Required action: Only the lines from the one holding "Click the OneDrive cloud disk icon" to the final line of the material below belong in the answer, transcribed exactly.

BEGIN Input for this task

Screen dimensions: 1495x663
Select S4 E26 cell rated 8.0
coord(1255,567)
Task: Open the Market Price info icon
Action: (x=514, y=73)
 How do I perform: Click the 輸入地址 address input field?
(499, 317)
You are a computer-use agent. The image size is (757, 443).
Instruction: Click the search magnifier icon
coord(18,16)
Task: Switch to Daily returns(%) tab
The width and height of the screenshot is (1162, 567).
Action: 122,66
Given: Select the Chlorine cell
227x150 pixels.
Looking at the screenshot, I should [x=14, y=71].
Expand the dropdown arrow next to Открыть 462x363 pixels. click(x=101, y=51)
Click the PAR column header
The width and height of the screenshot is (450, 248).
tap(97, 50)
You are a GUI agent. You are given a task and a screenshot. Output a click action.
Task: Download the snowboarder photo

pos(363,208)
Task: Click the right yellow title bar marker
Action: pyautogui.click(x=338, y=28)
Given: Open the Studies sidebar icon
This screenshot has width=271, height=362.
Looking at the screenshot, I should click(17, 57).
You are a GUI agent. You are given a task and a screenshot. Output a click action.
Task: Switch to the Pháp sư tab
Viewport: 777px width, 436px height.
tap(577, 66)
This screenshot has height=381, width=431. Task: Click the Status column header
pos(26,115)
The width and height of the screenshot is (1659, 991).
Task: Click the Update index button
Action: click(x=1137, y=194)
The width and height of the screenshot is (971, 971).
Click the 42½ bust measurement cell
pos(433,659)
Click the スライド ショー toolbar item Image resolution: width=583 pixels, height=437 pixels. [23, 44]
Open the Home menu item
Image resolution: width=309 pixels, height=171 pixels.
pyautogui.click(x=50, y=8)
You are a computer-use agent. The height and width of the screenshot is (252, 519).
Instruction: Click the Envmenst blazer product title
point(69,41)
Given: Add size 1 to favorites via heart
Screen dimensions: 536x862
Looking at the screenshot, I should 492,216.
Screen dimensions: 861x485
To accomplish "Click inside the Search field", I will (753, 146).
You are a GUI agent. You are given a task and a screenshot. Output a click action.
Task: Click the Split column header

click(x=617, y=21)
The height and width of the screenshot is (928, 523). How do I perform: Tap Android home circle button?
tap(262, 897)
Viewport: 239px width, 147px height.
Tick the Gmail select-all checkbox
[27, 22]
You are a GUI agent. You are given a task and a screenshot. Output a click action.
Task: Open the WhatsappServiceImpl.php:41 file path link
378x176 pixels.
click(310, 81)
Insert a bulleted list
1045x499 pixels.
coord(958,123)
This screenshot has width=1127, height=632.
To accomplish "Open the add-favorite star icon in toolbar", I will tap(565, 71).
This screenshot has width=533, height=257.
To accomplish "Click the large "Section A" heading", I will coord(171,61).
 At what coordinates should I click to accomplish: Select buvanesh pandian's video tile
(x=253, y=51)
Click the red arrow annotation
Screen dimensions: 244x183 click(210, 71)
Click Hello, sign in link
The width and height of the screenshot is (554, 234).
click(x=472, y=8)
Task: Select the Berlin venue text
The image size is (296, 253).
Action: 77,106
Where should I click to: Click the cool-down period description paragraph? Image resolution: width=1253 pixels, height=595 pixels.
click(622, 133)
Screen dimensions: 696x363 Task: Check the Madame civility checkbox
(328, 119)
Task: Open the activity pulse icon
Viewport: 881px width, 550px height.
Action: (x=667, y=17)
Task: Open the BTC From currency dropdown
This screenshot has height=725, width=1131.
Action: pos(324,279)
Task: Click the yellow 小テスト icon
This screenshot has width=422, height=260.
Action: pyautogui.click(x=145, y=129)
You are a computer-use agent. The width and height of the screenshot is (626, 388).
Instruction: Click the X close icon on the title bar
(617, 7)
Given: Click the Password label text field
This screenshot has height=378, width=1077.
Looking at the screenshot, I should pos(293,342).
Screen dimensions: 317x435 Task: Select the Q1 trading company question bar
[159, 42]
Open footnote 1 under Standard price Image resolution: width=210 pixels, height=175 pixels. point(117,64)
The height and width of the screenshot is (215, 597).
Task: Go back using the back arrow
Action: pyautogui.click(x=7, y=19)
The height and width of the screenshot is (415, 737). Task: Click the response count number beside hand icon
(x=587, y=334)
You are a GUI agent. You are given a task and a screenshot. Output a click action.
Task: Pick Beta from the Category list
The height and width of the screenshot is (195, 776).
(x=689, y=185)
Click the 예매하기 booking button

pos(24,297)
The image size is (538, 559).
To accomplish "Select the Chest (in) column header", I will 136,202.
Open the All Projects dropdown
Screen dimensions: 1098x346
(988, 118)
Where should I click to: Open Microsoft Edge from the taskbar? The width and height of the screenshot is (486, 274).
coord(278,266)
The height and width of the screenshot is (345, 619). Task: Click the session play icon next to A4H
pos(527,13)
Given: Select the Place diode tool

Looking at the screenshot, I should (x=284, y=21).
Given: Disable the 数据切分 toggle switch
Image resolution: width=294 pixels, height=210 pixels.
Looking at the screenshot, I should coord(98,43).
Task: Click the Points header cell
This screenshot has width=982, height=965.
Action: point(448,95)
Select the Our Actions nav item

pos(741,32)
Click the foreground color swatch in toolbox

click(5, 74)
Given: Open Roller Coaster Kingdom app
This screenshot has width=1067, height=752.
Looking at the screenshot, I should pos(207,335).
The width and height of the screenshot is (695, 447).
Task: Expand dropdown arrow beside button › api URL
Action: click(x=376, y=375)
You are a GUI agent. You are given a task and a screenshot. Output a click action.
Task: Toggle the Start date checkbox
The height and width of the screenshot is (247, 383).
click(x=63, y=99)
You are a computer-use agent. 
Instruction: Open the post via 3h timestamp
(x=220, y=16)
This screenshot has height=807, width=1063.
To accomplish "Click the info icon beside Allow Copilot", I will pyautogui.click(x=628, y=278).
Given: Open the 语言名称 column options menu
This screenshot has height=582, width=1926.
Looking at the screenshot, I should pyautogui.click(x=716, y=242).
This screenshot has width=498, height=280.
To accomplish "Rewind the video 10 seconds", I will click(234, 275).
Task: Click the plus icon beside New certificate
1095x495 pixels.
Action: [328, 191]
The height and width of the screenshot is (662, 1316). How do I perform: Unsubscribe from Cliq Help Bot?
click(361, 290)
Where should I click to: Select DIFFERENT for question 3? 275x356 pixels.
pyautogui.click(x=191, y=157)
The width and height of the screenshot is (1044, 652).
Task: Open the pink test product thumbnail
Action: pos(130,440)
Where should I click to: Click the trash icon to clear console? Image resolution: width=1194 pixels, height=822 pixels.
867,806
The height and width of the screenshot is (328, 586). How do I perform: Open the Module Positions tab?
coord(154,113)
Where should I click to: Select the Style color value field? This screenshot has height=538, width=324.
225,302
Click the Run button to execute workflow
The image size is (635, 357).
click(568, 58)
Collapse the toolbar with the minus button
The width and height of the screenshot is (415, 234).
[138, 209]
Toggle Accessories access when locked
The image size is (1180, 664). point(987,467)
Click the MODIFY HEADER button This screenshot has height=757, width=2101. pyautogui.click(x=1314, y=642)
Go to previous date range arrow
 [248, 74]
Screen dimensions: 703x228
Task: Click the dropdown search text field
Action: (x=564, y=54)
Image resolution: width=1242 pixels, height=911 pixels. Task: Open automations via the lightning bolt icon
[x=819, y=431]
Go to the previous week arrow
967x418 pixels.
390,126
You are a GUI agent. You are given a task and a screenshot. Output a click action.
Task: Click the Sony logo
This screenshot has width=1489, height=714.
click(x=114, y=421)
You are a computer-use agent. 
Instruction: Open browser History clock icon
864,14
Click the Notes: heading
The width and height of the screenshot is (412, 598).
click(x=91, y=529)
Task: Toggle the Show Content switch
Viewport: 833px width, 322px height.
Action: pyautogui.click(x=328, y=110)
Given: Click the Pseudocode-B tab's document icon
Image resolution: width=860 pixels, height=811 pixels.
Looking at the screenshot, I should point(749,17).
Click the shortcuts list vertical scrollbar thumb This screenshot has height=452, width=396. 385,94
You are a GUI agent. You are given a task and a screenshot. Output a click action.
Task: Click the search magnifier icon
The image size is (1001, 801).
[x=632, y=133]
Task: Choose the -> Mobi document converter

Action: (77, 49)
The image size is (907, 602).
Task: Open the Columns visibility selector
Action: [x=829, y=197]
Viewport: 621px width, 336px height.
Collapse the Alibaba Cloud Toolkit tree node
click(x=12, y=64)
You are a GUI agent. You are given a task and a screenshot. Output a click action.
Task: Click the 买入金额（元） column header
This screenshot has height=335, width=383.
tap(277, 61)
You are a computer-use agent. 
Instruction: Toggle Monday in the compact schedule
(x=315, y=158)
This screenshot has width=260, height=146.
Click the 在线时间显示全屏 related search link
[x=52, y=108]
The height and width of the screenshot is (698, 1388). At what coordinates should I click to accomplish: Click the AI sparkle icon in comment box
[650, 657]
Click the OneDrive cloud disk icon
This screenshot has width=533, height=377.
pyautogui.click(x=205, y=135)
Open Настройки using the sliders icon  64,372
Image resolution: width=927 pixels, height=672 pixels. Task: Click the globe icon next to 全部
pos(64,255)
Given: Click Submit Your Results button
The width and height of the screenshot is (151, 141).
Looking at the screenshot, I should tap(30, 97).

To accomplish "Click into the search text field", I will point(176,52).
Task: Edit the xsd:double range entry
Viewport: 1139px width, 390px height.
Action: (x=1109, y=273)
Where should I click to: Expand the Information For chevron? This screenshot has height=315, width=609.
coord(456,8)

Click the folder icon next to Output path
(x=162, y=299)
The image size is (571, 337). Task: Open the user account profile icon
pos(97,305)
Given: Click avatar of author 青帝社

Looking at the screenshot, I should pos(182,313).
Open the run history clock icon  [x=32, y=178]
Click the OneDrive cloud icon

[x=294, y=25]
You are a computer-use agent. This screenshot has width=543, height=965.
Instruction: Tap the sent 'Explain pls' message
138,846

END Input for this task

Output for this task:
Click the OneDrive cloud disk icon
This screenshot has width=533, height=377.
pyautogui.click(x=205, y=135)
Open Настройки using the sliders icon  64,372
Image resolution: width=927 pixels, height=672 pixels. Task: Click the globe icon next to 全部
pos(64,255)
Given: Click Submit Your Results button
The width and height of the screenshot is (151, 141).
Looking at the screenshot, I should tap(30, 97).

To accomplish "Click into the search text field", I will point(176,52).
Task: Edit the xsd:double range entry
Viewport: 1139px width, 390px height.
Action: (x=1109, y=273)
Where should I click to: Expand the Information For chevron? This screenshot has height=315, width=609.
coord(456,8)

Click the folder icon next to Output path
(x=162, y=299)
The image size is (571, 337). Task: Open the user account profile icon
pos(97,305)
Given: Click avatar of author 青帝社

Looking at the screenshot, I should pos(182,313).
Open the run history clock icon  [x=32, y=178]
Click the OneDrive cloud icon

[x=294, y=25]
You are a computer-use agent. This screenshot has width=543, height=965.
Instruction: Tap the sent 'Explain pls' message
138,846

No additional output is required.